There’s an old English saying “Where Rosemary flourishes, the Woman rules” and it was believed that rosemary would not grow well in a garden unless the mistress was the master. Well, thanks to Watermill gardener Flavio Terenzoni (and presumably his wife Marida and my wife Lois), rosemary flourishes in the Walled Garden of the Watermill. (Flavio and I are not commenting!)
Sage, basil, mint, thyme, chives and other herbs also grow well here and we use them daily in our cooking. We’ll also be picking fresh aromatic herbs and using them during our unique L’arte di mangiar bene cookery course at the mill this Summer (details below).
In the Tuscan kitchen we tend to use rosemary to flavour meat and potato dishes, but Lois and Ingrid Fabbian, who will be running the course along with some fabulous local Italian cooks, including Marida, Mirella and Angelina, will also be showing you how to bake a moist and delicious apple and rosemary cake.
Here’s the recipe, to whet your appetite:
Ingredients 190g plain white flour 1/3 tsp freshly grated nutmeg 1/3 tsp ground cinnamon 1 tsp baking powder 85g unsalted butter, room temperature 85g dark brown sugar, plus extra for dusting 2 eggs 1½ tbsp olive oil 240g peeled and cored Bramley cooking apples, very finely diced+ (optional) one extra apple just sliced into thin slices either with a mandolin or carefully with a sharp knife. ½ tsp fresh rosemary, finely chopped More sprigs of rosemary & a couple of pinches of brown sugar for topping & a handful of oats (optional too) One 23cm round cake tin OR 10 individual cake tins,well greased with olive oil
Method Preheat the oven to 180˚C fan assisted. Whisk together the flour, spices and baking powder to ensure they are evenly mixed. Set aside. Beat the butter and sugar together until light and fluffy – approximately 4 minutes. Beat in the eggs, then add the oil and beat to incorporate. Mix in the diced apple and chopped rosemary, then fold in the dry ingredients. Transfer into the prepared cake tin/s, lay the slices of apple on top,sprinkle with oats If using and brown sugar & press the extra rosemary into the top. Bake for around 15 mins for mini cakes and 25-30 minutes for a larger cake – or until firm in the centre and a cocktail stick inserted comes out clean. Remove from the oven and leave to cool in the tin for 10 minutes before turning out on to a wire rack to cool completely, or serve warm.

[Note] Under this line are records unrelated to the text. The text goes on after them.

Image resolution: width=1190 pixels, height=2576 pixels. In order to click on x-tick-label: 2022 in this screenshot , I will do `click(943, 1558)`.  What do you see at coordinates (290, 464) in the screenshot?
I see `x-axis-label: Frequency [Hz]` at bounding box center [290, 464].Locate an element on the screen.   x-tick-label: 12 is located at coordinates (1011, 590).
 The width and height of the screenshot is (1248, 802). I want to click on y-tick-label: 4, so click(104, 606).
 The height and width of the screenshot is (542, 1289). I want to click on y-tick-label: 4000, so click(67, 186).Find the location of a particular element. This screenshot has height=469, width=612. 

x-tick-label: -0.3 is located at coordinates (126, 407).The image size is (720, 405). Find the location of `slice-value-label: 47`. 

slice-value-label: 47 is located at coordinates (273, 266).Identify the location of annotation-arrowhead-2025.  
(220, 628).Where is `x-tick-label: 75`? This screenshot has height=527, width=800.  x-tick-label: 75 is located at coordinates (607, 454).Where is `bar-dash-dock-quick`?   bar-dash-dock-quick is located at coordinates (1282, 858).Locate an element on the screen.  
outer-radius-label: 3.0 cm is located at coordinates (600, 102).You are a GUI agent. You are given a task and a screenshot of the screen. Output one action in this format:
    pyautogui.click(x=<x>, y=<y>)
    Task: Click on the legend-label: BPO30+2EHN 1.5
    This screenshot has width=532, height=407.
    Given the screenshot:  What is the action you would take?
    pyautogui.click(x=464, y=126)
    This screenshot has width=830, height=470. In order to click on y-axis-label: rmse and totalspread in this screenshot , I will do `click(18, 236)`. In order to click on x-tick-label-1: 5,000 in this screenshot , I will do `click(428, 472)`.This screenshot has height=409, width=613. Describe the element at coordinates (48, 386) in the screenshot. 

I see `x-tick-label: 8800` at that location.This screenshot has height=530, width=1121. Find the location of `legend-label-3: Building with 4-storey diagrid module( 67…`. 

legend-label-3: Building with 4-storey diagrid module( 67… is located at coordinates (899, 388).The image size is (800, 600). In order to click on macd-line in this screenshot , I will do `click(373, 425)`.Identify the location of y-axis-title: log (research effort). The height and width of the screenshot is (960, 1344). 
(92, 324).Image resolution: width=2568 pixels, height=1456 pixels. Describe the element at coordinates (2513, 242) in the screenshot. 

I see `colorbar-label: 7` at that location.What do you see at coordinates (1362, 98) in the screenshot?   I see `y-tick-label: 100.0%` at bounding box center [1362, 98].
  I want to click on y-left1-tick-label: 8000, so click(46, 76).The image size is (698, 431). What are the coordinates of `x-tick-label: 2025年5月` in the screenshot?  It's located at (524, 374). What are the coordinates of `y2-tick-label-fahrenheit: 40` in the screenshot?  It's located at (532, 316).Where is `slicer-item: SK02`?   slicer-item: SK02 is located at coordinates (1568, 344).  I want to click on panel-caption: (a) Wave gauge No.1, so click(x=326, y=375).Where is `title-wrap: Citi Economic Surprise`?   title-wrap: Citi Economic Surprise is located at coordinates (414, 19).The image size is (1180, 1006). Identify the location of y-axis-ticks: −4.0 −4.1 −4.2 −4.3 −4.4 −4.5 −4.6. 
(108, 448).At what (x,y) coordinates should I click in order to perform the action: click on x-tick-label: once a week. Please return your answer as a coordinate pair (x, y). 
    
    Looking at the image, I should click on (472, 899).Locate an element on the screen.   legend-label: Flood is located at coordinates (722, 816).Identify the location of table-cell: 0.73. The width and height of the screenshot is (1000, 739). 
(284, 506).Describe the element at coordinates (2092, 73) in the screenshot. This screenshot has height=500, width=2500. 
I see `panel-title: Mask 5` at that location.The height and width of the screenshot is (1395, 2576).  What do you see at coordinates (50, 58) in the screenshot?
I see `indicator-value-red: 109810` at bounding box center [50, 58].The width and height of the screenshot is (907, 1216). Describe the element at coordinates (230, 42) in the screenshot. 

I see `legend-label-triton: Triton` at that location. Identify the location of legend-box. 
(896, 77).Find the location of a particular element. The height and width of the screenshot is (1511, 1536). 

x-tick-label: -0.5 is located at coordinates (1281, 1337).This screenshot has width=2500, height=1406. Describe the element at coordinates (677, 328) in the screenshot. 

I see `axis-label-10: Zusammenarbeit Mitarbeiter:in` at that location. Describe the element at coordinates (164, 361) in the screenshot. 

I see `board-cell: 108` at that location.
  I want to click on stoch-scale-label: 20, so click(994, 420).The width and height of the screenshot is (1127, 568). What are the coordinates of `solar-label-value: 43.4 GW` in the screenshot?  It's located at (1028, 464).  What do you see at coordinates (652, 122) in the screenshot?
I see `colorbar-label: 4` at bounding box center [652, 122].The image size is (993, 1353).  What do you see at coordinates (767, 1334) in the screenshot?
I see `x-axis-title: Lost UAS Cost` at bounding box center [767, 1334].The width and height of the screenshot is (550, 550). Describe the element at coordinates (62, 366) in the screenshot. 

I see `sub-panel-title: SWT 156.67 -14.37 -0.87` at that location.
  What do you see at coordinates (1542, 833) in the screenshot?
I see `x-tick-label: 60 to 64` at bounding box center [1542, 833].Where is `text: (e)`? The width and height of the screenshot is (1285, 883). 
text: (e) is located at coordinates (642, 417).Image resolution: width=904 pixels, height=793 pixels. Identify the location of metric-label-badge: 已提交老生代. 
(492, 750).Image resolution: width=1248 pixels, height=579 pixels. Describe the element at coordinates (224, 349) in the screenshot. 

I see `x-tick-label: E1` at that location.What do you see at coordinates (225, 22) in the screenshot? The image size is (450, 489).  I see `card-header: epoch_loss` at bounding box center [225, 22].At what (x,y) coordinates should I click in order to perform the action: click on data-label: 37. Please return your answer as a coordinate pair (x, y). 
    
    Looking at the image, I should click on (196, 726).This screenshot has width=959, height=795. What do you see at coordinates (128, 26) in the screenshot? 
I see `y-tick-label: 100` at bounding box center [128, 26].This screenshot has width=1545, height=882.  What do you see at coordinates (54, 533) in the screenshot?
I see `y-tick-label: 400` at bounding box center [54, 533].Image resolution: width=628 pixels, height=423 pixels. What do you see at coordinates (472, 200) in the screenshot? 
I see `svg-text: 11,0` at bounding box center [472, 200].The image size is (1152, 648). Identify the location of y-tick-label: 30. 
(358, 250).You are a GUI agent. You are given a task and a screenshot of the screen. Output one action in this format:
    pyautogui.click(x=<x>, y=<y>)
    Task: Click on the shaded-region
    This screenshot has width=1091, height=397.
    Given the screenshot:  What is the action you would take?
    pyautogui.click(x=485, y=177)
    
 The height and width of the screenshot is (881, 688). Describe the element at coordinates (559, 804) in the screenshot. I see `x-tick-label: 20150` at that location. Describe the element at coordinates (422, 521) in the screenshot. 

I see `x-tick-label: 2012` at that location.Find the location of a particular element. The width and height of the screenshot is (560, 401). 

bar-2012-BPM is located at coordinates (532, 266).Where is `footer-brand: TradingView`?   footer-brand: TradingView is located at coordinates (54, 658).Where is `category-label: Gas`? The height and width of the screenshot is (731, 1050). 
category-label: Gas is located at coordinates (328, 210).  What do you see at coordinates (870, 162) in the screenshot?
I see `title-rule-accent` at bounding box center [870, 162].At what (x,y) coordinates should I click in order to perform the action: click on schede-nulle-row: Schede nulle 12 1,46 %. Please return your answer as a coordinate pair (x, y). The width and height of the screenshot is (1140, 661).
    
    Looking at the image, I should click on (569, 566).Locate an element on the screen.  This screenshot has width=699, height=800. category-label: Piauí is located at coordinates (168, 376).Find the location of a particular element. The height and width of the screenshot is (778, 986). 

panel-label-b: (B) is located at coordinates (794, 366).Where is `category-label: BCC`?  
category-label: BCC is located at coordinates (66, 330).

Put a sprig of rosemary on top, too – and, gentlemen, have a good sniff: A man who is indifferent to the fragrance of rosemary is unable to give true love to a woman and those who smell rosemary frequently will retain their youth.
L’arte di mangiar bene, the art of eating well, lies at the heart of the Italian lifestyle — and that’s just what you’ll enjoy on The Watermill’s first-ever cookery week. You’ll learn the secrets of healthy eating from Lois and The Watermill team, among them an Italian grandmother (Mirella, to the right), an organic farmer and our gardener’s wife Marida. You’ll choose freshest local ingredients (we’ll pick many of them ourselves each day) and prepare them deliciously for the table.
We’ll visit markets, vegetable gardens, olive groves and vineyards. The Italians are the healthiest people in Europe and this is due not just the quality of the food, but to la bella vita italiana, the relaxed lifestyle which means taking time to talk to friends and to enjoy their company, not least in convivial meals around the dining table. You’ll be savouring all that, too.
Over the years Lois Breckon and The Watermill team have built a reputation for the quality of their food and we’re keen to share our secrets with you, from antipasti to dolci – and dozens of mouth-watering, freshly prepared, health-promoting dishes in between.